A veces son suficientes pocas semanas para que cada una de estas pruebas sea enterrada por las siguientes, haciendo obsoleto todo el circuito anterior. Payne lo renueva con posiciones de tiro en las que Steph debe encadenar aciertos asimétricos, con variaciones de posición y recepción –incluso de espaldas–, y siempre en movimiento. Una vez completado este circuito el siguiente paso es reducir el tiempo, y nunca la precisión. Igual que la cumbre del Dream Team pudo darse sin cámaras, en aquellos piques a puerta cerrada que promovía Chuck Daly, Payne ha visto cosas de Steph que el mundo ignora. Secuencias de acierto en movimiento –y condiciones de laboratorio– en distancias superiores a los veinte metros. Lo único prohibido en el ardor de cada sesión es detenerse.

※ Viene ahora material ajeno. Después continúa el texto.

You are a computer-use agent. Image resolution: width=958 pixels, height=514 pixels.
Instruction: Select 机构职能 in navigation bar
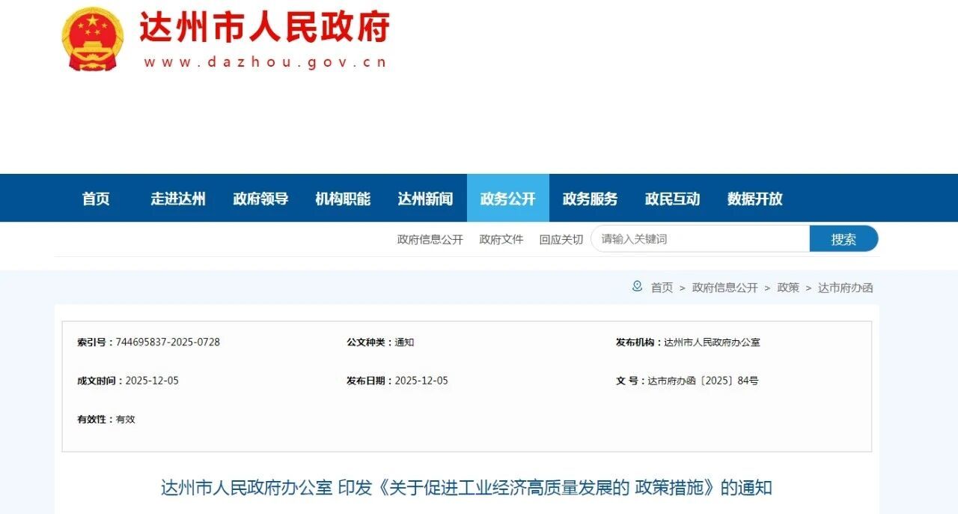point(343,199)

Hace tiempo que el cálculo realizado por David Fleming, relativo a cuánta distancia había recorrido en el rectángulo de pista, quedó corto. Con arreglo al tracking oficial Fleming estimó que en sus primeros diez años de carrera Steph había cubierto cerca de tres mil kilómetros (2954 km), equivalente a unos setenta maratones. Tan solo sin balón su recorrido oscila en torno a los dos kilómetros y medio por partido (y casi el doble en total). Así se explica uno de sus grandes poderes, el más subestimado de todos, en forma de movimiento constante, ese trotar a la búsqueda de espacio libre, un incesante ir y venir que supone un trastorno a todo esquema defensivo. “No creo que la gente llegue a entender en toda su extensión lo increíble de su motor interno –valoraba LeBron James–. No se detiene nunca”.

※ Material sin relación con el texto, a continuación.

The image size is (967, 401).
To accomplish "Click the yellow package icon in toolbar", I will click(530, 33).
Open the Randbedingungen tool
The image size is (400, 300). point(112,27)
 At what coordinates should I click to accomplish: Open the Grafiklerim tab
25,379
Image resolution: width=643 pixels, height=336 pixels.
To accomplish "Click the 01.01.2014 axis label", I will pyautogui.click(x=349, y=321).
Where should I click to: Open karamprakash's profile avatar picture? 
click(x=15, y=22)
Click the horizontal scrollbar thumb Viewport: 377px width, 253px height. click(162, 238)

El mismo LeBron ha sido con razón elogiado por su asombroso conditioning, al igual que Giannis Antetokounmpo –nombrado el deportista más en forma del mundo– cuando en realidad, Stephen Curry no está por debajo de ninguno de ellos. Puede que de ningún otro deportista en la mezcla más alta de acondicionamiento y destreza. Esta es la razón de que Payne destacara que, próximo ya al ecuador de la treintena, “Steph vive un esplendor que otros alcanzan con 27-28 años”. Que en la horquilla estricta entre los 88-89 kilos su cliente ha conseguido, con el tiempo, “ser más rápido y más fuerte sin añadir ningún peso a su cuerpo”. Y que la definición de fuerza no guarda en su caso relación con el pulso anaeróbico ni el levantamiento de peso, sino con “trasladar su cuerpo del punto A al punto B sin pérdida de energía ni explosividad para la ejecución”.

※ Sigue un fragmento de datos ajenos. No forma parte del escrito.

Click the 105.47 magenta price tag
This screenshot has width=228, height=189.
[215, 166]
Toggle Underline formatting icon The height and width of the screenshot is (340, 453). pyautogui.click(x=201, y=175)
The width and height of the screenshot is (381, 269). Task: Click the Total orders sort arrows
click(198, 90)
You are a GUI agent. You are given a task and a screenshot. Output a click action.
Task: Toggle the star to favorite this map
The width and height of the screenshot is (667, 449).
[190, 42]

Unos meses después del cuarto título, apenas iniciada otra temporada, los resultados de toda esta dinámica de trabajo, colosal y científica, seguían intactos. De hecho entrado noviembre, en el mar de datos que agita cada jornada, supimos que Curry era el jugador más veterano en encadenar dos partidos de cuarenta puntos desde Michael Jordan veinte años atrás, cuando el mito rozaba ya los 39.

Por eso fascina preguntarse hasta cuándo Steph puede rendir así. Fabular que mientras siga en pie, mientras ese tronco inferior funcione como tracción hidráulica, su calidad de tiro –sobra añadir que la mejor nunca vista– pueda sobrevivir hasta límites que incluso hoy se antojan impensables. Que de mantener ese nivel superior en la órbita de los cuarenta años, para lo que está siendo preparado, a qué límites pudiera ensanchar las fronteras del triple. “No encuentro ninguna razón para creer –confesaba Payne– que no siga siendo en adelante el Curry de siempre. Porque cada año que pasa, a los desafíos a los que es sometido, sigue acaba encontrando respuesta”. Y Steph despachaba el asunto diciendo sentirse “más fuerte que nunca”. En definitiva, que mientras es posible dudar de los Warriors no es posible hacerlo con él.

Kirk Goldsberry, el cartógrafo oficial de tiro de esta NBA transformada por Curry, en la constante evolución de su argumentario, llegó a decir que ya no es la simple cara de una revolución, sino una especie de emperador cuando lo que ha fundado tras el anillo del triple es, completa y radicalmente, un nuevo imperio del juego. Que en el futuro, cuando ya no vista de corto o ya no esté entre nosotros, Curry debería ser observado en su campo, la terrenal cosa del baloncesto, como a Mozart, Darwin, Mendel o Tesla en los suyos.

Que no es otro el verdadero significado de una revolución.